#### [Data provided]
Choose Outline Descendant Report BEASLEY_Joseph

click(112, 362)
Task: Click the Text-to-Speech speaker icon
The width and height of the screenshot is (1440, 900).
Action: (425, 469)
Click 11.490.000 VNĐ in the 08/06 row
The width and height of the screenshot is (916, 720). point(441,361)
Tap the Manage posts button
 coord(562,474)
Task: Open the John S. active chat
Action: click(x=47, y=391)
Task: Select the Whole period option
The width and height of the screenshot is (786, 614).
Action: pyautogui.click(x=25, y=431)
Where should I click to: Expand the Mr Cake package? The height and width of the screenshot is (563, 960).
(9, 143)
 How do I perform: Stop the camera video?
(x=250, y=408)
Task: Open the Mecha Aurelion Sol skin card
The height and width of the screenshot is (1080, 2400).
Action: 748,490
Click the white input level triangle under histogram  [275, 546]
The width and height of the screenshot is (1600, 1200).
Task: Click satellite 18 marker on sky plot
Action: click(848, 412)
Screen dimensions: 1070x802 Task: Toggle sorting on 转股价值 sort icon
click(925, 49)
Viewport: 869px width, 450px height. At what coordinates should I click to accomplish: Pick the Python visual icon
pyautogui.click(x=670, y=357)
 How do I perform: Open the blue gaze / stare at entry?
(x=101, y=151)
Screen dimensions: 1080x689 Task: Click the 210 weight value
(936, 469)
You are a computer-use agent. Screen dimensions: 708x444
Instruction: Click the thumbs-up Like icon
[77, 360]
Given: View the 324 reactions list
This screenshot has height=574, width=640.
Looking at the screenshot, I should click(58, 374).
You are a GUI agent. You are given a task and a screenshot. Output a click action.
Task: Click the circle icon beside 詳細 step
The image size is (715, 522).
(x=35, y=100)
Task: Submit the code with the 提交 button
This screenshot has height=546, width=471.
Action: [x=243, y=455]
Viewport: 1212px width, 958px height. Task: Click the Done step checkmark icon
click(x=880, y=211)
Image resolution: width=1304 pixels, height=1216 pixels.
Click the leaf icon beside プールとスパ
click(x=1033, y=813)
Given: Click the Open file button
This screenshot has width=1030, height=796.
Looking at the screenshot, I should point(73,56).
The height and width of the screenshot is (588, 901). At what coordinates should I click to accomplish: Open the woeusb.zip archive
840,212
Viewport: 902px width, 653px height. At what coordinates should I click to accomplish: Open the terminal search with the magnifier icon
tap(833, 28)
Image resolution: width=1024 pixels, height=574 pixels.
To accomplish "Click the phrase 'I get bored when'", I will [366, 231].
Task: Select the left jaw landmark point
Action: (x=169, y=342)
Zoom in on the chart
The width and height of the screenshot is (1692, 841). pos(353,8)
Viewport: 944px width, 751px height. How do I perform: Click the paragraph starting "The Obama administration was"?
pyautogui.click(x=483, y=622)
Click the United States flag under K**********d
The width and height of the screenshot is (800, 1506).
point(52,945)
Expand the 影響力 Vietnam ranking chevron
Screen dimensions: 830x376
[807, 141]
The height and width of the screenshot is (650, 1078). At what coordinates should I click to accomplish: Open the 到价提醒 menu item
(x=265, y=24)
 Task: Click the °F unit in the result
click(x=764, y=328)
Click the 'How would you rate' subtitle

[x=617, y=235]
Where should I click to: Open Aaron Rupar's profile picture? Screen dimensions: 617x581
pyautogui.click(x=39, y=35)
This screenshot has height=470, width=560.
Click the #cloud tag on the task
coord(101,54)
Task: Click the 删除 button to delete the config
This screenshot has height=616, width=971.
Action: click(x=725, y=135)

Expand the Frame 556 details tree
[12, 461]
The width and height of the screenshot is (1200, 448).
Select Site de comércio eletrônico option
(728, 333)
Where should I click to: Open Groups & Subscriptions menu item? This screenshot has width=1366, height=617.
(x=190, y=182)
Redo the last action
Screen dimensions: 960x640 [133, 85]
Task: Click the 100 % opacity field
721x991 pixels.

#### [Work task]
A verbatim copy of every entry is needed.

#### [Answer to the exercise]
Choose Outline Descendant Report BEASLEY_Joseph

click(112, 362)
Task: Click the Text-to-Speech speaker icon
The width and height of the screenshot is (1440, 900).
Action: (425, 469)
Click 11.490.000 VNĐ in the 08/06 row
The width and height of the screenshot is (916, 720). point(441,361)
Tap the Manage posts button
 coord(562,474)
Task: Open the John S. active chat
Action: click(x=47, y=391)
Task: Select the Whole period option
The width and height of the screenshot is (786, 614).
Action: pyautogui.click(x=25, y=431)
Where should I click to: Expand the Mr Cake package? The height and width of the screenshot is (563, 960).
(9, 143)
 How do I perform: Stop the camera video?
(x=250, y=408)
Task: Open the Mecha Aurelion Sol skin card
The height and width of the screenshot is (1080, 2400).
Action: 748,490
Click the white input level triangle under histogram  [275, 546]
The width and height of the screenshot is (1600, 1200).
Task: Click satellite 18 marker on sky plot
Action: click(848, 412)
Screen dimensions: 1070x802 Task: Toggle sorting on 转股价值 sort icon
click(925, 49)
Viewport: 869px width, 450px height. At what coordinates should I click to accomplish: Pick the Python visual icon
pyautogui.click(x=670, y=357)
 How do I perform: Open the blue gaze / stare at entry?
(x=101, y=151)
Screen dimensions: 1080x689 Task: Click the 210 weight value
(936, 469)
You are a computer-use agent. Screen dimensions: 708x444
Instruction: Click the thumbs-up Like icon
[77, 360]
Given: View the 324 reactions list
This screenshot has height=574, width=640.
Looking at the screenshot, I should click(58, 374).
You are a GUI agent. You are given a task and a screenshot. Output a click action.
Task: Click the circle icon beside 詳細 step
The image size is (715, 522).
(x=35, y=100)
Task: Submit the code with the 提交 button
This screenshot has height=546, width=471.
Action: [x=243, y=455]
Viewport: 1212px width, 958px height. Task: Click the Done step checkmark icon
click(x=880, y=211)
Image resolution: width=1304 pixels, height=1216 pixels.
Click the leaf icon beside プールとスパ
click(x=1033, y=813)
Given: Click the Open file button
This screenshot has width=1030, height=796.
Looking at the screenshot, I should point(73,56).
The height and width of the screenshot is (588, 901). At what coordinates should I click to accomplish: Open the woeusb.zip archive
840,212
Viewport: 902px width, 653px height. At what coordinates should I click to accomplish: Open the terminal search with the magnifier icon
tap(833, 28)
Image resolution: width=1024 pixels, height=574 pixels.
To accomplish "Click the phrase 'I get bored when'", I will [366, 231].
Task: Select the left jaw landmark point
Action: (x=169, y=342)
Zoom in on the chart
The width and height of the screenshot is (1692, 841). pos(353,8)
Viewport: 944px width, 751px height. How do I perform: Click the paragraph starting "The Obama administration was"?
pyautogui.click(x=483, y=622)
Click the United States flag under K**********d
The width and height of the screenshot is (800, 1506).
point(52,945)
Expand the 影響力 Vietnam ranking chevron
Screen dimensions: 830x376
[807, 141]
The height and width of the screenshot is (650, 1078). At what coordinates should I click to accomplish: Open the 到价提醒 menu item
(x=265, y=24)
 Task: Click the °F unit in the result
click(x=764, y=328)
Click the 'How would you rate' subtitle

[x=617, y=235]
Where should I click to: Open Aaron Rupar's profile picture? Screen dimensions: 617x581
pyautogui.click(x=39, y=35)
This screenshot has height=470, width=560.
Click the #cloud tag on the task
coord(101,54)
Task: Click the 删除 button to delete the config
This screenshot has height=616, width=971.
Action: click(x=725, y=135)

Expand the Frame 556 details tree
[12, 461]
The width and height of the screenshot is (1200, 448).
Select Site de comércio eletrônico option
(728, 333)
Where should I click to: Open Groups & Subscriptions menu item? This screenshot has width=1366, height=617.
(x=190, y=182)
Redo the last action
Screen dimensions: 960x640 [133, 85]
Task: Click the 100 % opacity field
721x991 pixels.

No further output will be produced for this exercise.